Ghantboy graffiti can often be seen in foreign nations that have a Ghantish population.


Critics have applauded Ghantboy, as a symbol of cultural rebellion, of challenging the establishment, and of shedding light on the differences between laws of different nations. Due to Ghantboy's antics, Ghantish people are better educated on what is considered illegal or unacceptable in other nations. So in a sense, Ghantboy is a public service.


Critics have also condemned Ghantboy, saying that it has drawn negative attention to Ghant abroad. These critics argue that Ghantboy makes it harder for Ghant to be taken seriously on an international level, and makes Ghantish people and culture seem absurd. In addition, Ghantboy is often associated with crime and graffiti, as Ghantish youth in foreign nations often depict him in their street art.

International reactions

Due to the widely recognized association of Ghantboy with Ghant, and due to the fact that Ghantboy mocks the laws and customs of other nations, foreign opinion on Ghantboy is varied.

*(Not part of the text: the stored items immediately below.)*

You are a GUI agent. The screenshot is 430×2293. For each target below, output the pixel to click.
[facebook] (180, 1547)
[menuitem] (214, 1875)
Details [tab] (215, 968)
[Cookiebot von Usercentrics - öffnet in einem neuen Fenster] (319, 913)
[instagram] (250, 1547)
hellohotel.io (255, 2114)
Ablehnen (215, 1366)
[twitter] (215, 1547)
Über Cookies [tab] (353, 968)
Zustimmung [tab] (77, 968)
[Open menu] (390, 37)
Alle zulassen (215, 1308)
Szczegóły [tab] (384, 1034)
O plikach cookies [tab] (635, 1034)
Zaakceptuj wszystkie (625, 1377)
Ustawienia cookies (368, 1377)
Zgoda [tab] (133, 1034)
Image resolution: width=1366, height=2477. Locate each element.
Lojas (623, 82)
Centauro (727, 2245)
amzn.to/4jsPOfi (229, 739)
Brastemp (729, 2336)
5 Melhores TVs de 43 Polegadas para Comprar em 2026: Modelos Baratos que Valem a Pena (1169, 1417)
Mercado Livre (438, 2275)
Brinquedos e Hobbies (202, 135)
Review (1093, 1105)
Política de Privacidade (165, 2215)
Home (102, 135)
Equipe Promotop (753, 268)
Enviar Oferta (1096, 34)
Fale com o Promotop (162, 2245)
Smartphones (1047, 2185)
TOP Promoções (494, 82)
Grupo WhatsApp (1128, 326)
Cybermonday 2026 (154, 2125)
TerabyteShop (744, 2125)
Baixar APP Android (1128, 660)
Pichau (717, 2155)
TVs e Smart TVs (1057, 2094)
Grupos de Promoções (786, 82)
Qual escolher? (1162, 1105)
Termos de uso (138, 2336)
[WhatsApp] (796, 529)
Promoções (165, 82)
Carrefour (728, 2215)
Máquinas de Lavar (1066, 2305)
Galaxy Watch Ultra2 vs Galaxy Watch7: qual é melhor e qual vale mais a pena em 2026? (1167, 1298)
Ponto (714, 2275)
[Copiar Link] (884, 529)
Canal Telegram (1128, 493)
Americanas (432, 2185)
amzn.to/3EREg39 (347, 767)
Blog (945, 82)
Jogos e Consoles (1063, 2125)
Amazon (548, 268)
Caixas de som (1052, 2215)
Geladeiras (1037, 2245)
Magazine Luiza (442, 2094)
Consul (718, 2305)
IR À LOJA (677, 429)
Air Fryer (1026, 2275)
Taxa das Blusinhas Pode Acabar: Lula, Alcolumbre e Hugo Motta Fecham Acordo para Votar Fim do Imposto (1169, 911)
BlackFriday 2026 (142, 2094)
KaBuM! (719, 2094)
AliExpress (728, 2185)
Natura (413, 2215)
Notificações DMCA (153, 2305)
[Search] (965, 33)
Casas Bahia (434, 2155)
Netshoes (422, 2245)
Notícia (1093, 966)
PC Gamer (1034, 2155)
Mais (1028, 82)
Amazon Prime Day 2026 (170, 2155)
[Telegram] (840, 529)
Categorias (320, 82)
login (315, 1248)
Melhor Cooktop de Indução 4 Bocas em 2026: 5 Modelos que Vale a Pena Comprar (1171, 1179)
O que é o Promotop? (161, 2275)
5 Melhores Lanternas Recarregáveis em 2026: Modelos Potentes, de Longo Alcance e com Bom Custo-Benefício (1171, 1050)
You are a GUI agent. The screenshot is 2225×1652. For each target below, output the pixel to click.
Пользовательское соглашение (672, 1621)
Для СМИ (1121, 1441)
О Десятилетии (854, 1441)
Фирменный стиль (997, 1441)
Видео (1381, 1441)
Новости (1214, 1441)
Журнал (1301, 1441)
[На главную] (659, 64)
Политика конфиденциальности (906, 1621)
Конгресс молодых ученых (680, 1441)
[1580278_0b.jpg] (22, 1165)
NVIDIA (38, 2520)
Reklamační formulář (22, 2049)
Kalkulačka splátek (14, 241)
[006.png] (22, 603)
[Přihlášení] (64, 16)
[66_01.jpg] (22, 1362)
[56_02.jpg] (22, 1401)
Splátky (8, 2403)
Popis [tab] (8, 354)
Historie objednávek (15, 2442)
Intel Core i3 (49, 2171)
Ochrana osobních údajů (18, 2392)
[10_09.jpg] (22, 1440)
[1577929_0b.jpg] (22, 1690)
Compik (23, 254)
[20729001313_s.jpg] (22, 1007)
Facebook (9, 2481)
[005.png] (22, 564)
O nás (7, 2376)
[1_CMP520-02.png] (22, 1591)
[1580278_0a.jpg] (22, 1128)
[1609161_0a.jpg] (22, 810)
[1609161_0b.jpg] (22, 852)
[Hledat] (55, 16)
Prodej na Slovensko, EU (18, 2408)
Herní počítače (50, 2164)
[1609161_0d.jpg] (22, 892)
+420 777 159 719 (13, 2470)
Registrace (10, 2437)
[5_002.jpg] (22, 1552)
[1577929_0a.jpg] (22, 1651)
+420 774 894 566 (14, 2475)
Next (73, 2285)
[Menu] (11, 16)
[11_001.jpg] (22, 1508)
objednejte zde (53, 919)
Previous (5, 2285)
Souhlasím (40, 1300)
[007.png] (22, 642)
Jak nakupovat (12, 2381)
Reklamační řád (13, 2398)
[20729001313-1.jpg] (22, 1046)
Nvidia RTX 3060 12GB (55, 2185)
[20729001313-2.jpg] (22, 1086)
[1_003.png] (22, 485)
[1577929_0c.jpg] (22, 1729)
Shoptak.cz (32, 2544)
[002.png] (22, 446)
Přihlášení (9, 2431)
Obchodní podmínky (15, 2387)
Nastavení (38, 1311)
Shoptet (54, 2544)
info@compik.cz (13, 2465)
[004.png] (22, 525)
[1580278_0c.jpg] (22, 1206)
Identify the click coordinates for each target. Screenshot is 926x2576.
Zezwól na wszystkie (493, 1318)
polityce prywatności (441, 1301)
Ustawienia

  •  Akai: A variant of Ghantboy is used in Akai political satire and propaganda often in a highly derogatory manner as a national personification of Ghant or occasionally the Gentrys. He is depicted engaging in debauched acts as a way of mocking the Ghantish. One such example was the depiction of Ghantboy staring over a globe with countries with marriages to House Gentry being depicted to be puppeted by Ghanboy, who is looking at Rietumimark. The caption underneath reads: "The Greedy Ghantar eagerly awaits his next puppet."
  •  Ghant: Ghant is widely recognized as a universal symbol of the Ghantish spirit, and an icon of Ghantish culture, in a tongue-in-cheek way.
  •  Luziyca: Ghantboy was unheard of prior to the 1970s when a popular animated show, Adventures of Ghantboy was produced by BTV (Bethlehem Television), affiliated with ITV which aired from 1975 to 1988. Today, Ghantboy is a sign of nostalgia for the 1980s, and remains popular amongst those who grew up in the 1970s and 1980s.